Given entries
◇ ◇ ◇

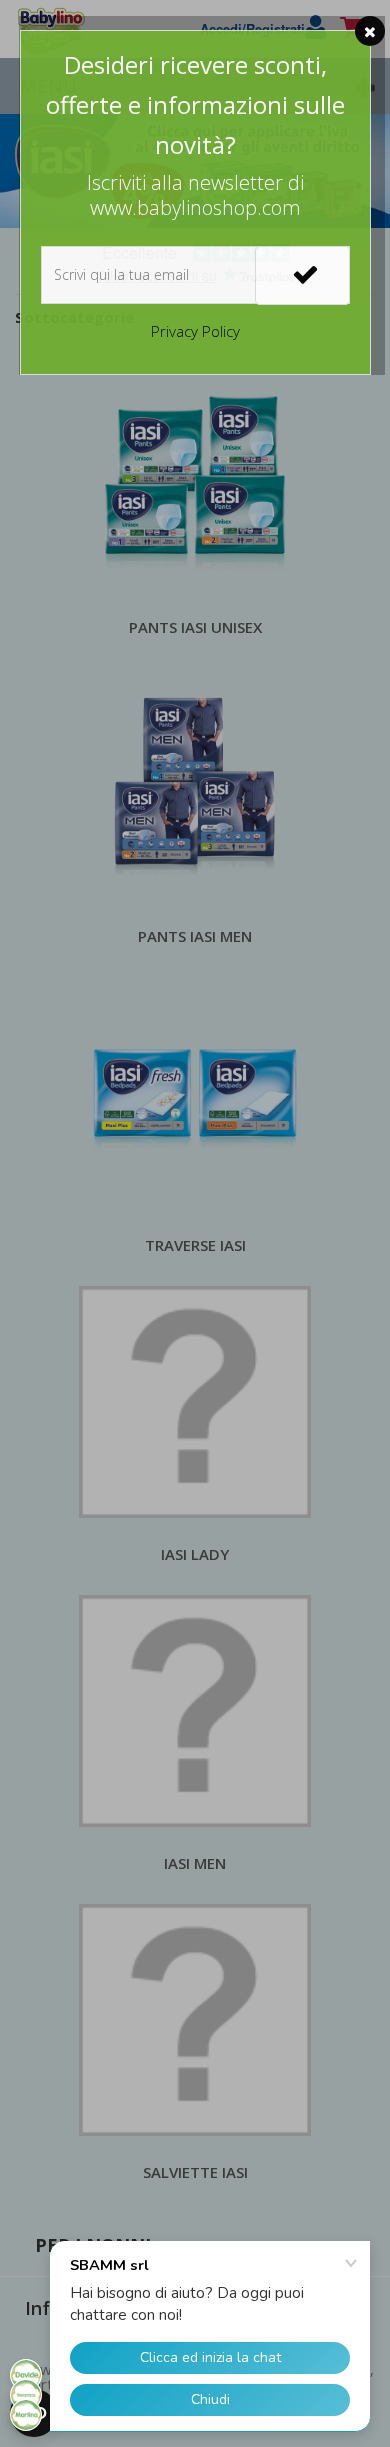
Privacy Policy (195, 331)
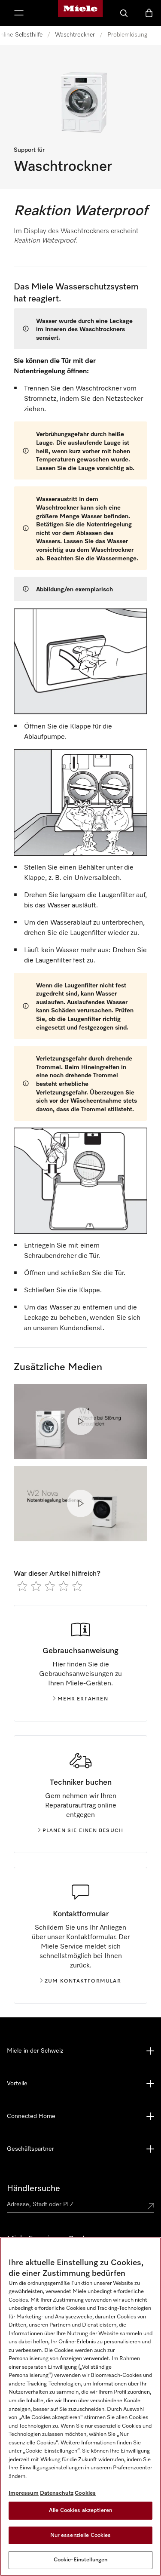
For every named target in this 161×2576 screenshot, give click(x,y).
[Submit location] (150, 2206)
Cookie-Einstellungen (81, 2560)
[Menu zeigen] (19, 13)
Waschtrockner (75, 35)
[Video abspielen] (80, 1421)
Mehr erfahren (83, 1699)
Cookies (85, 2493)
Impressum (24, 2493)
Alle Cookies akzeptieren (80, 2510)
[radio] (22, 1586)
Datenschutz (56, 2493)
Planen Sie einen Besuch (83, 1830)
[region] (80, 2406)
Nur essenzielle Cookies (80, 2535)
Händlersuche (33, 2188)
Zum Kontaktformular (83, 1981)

◇ ◇ ◇

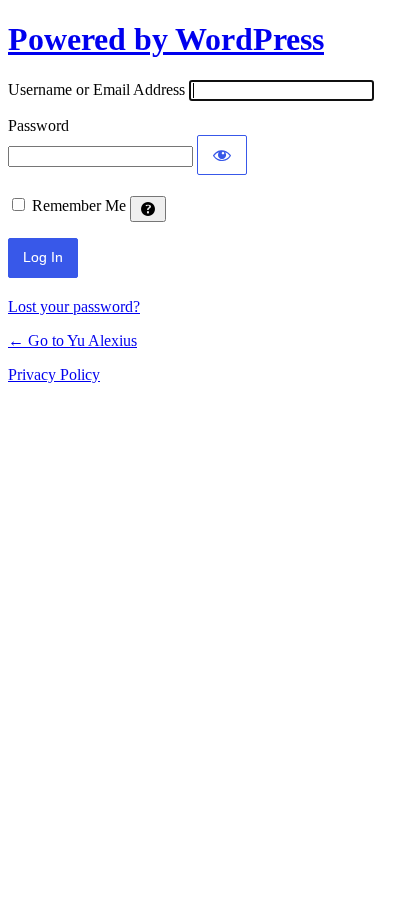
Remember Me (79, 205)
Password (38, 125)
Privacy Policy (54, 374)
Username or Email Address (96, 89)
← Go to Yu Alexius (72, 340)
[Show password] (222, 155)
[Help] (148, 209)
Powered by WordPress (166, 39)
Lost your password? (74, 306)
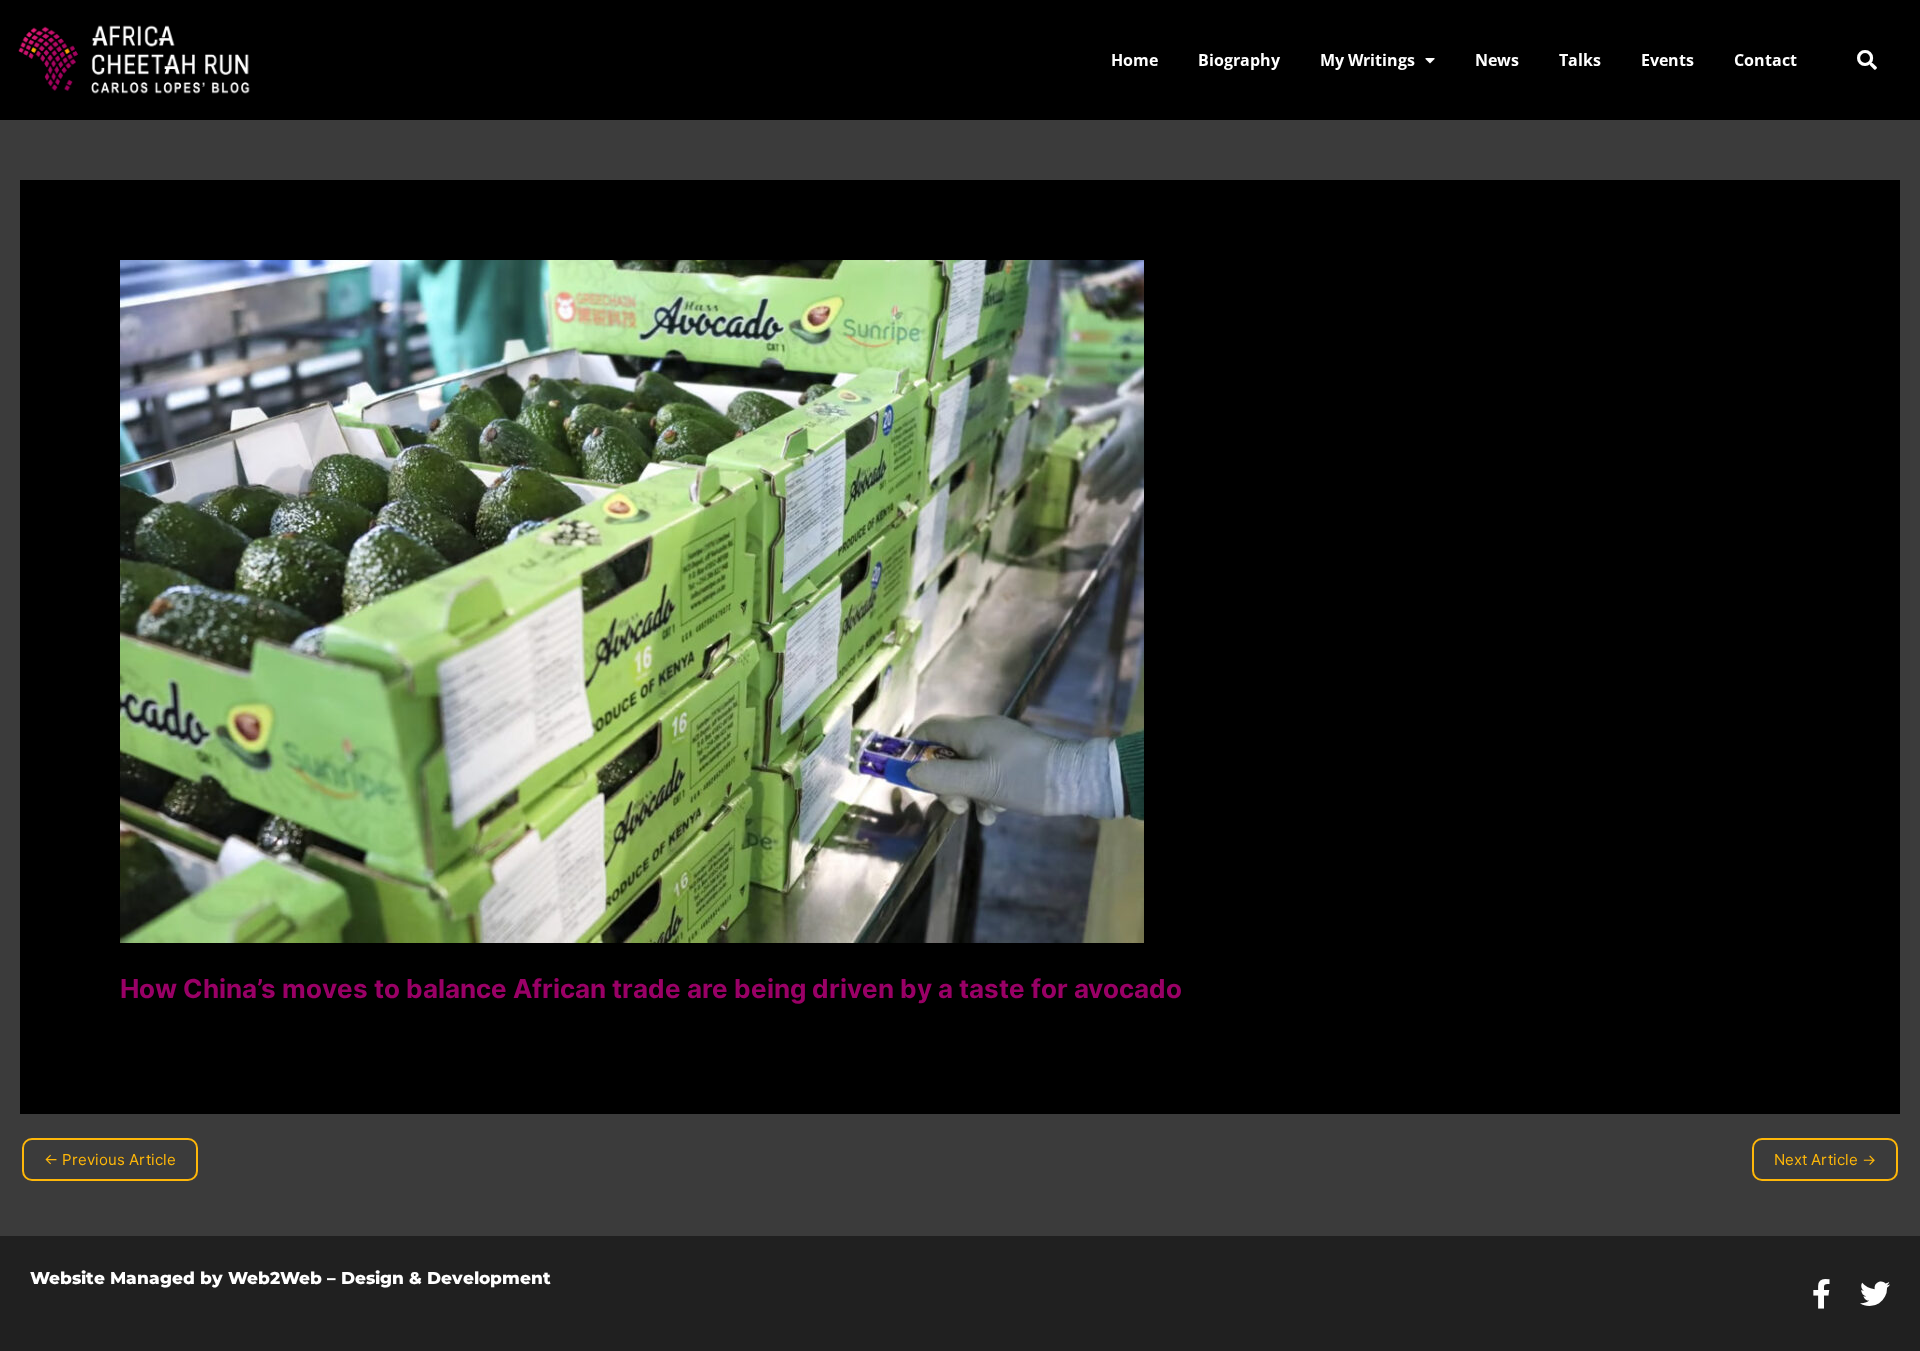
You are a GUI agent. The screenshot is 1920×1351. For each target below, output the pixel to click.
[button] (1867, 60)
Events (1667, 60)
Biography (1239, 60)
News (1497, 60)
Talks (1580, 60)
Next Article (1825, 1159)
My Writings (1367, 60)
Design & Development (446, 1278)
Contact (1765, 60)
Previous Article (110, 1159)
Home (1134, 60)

◇ ◇ ◇

Task statement
Show every line above in which the word "screenshot" is found.

Your response
For every named target in this 161×2576 screenshot, give click(x,y).
You are a GUI agent. The screenshot is 1920×1351. For each target below, output the pixel to click.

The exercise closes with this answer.